When it comes to dieters, most dieters regain half to all of their original weight within three to five years. However, it’s considered a great achievement if one can even manage to maintain 5 to 10% of their weight loss. Keeping at least 3% of the original weight off is considered weight maintenance.
Your ability to lose, gain or maintain your weight is dependent on genetic, environmental, and behavioral factors. But how much of a role does genetics play in weight loss versus eating a healthy diet? Is there any truth to genetics playing a substantial role in your ability to lose weight to improve health and overall body composition? Or is diet the driving factor?
That extra pouch around your stomach had to come from somewhere, right? Your weight problems during childhood weren’t simply inherited from your parents, correct?
Well, maybe not. Maybe it’s genetics. Maybe it’s diet. Or, maybe it’s a little bit of both.
Genetics play an interesting role in body composition, especially when it comes to body fat. Your body is designed to store fat in certain places, depending on gender, age, and of course, your family genes. If you’re a woman, naturally, you’ll likely carry more fat than men since fat plays a large role in the process of reproduction. Essential fat values for men and women are 3 percent and 8 to 12 percent, respectively. Genes, however, will determine if women will carry this body fat around the hips and thighs as opposed to storing fat in the upper body. Men, on the other hand, tend to carry fat in the abdomen but can also carry fat in other places; the storage of fat, regardless of gender, can play a significant role in influencing health risks.

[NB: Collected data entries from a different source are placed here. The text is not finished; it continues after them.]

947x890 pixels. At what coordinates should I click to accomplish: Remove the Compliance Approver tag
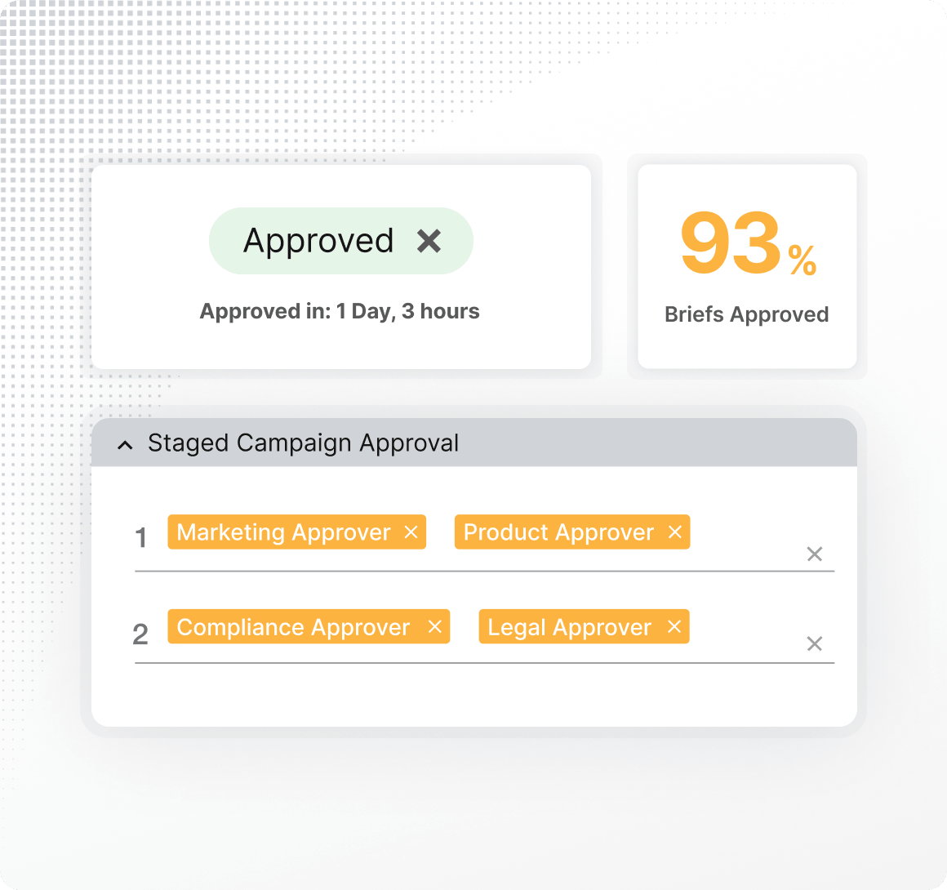point(437,626)
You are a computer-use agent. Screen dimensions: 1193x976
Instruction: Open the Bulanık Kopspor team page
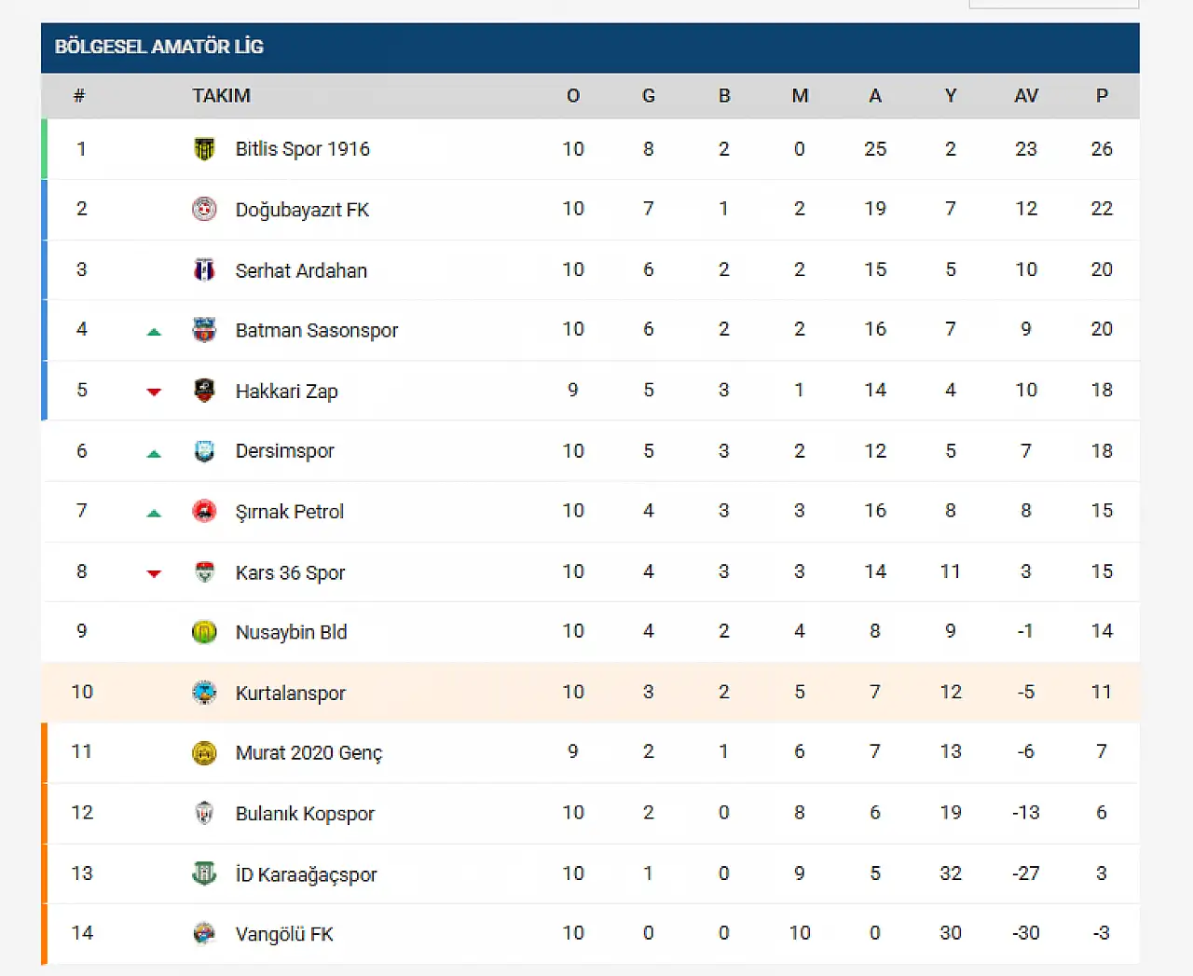tap(305, 813)
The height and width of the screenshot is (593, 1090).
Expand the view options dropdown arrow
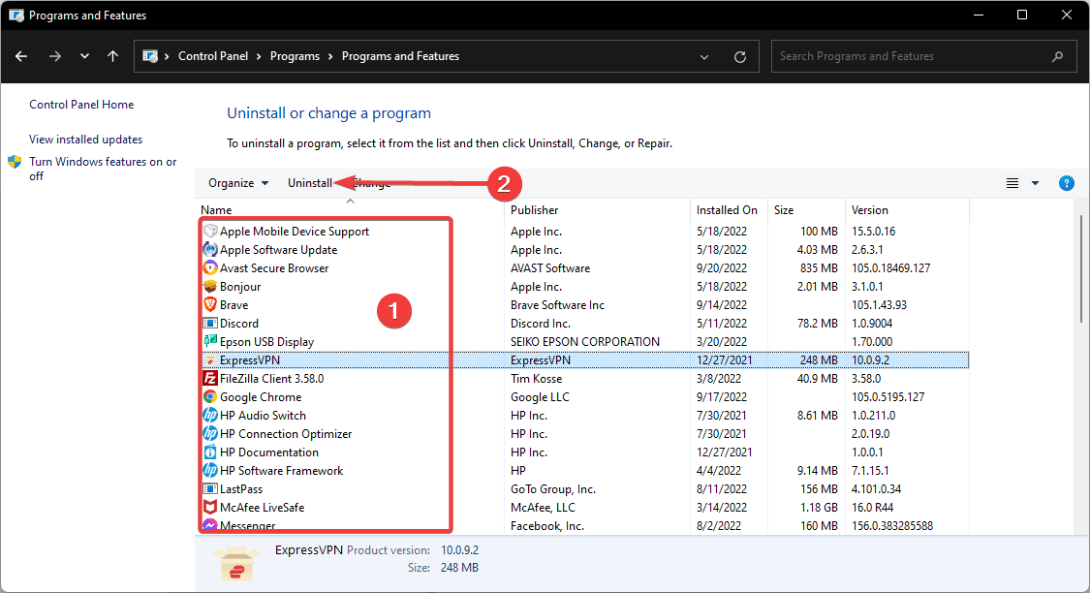1035,183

Could genetics cause your body to have a set body composition? Set point theory suggests that there is a specific weight range that your body may prefer. This is thought to contribute to the likelihood of weight regain following a diet. Set point theory also suggests that this ideal weight range can be genetically altered by diet or environmental factors. In light of this, one article questions if the consumption of Western diets, diets that are large in portion size and typically high-calorie, camouflages the body’s normal weight regulation.
A review published in Maturitas provides evidence that central adiposity, fatness around the abdominal area, is inherited, even after BMI has been accounted for. The researchers also stated genetics influence gender-specific body fat distribution, and DNA variants affect the maintenance and deposition of body fat, as well as body shape. So while genetics can play a role in determining your body composition, are there certain genes calling the shots? Let’s dive deeper.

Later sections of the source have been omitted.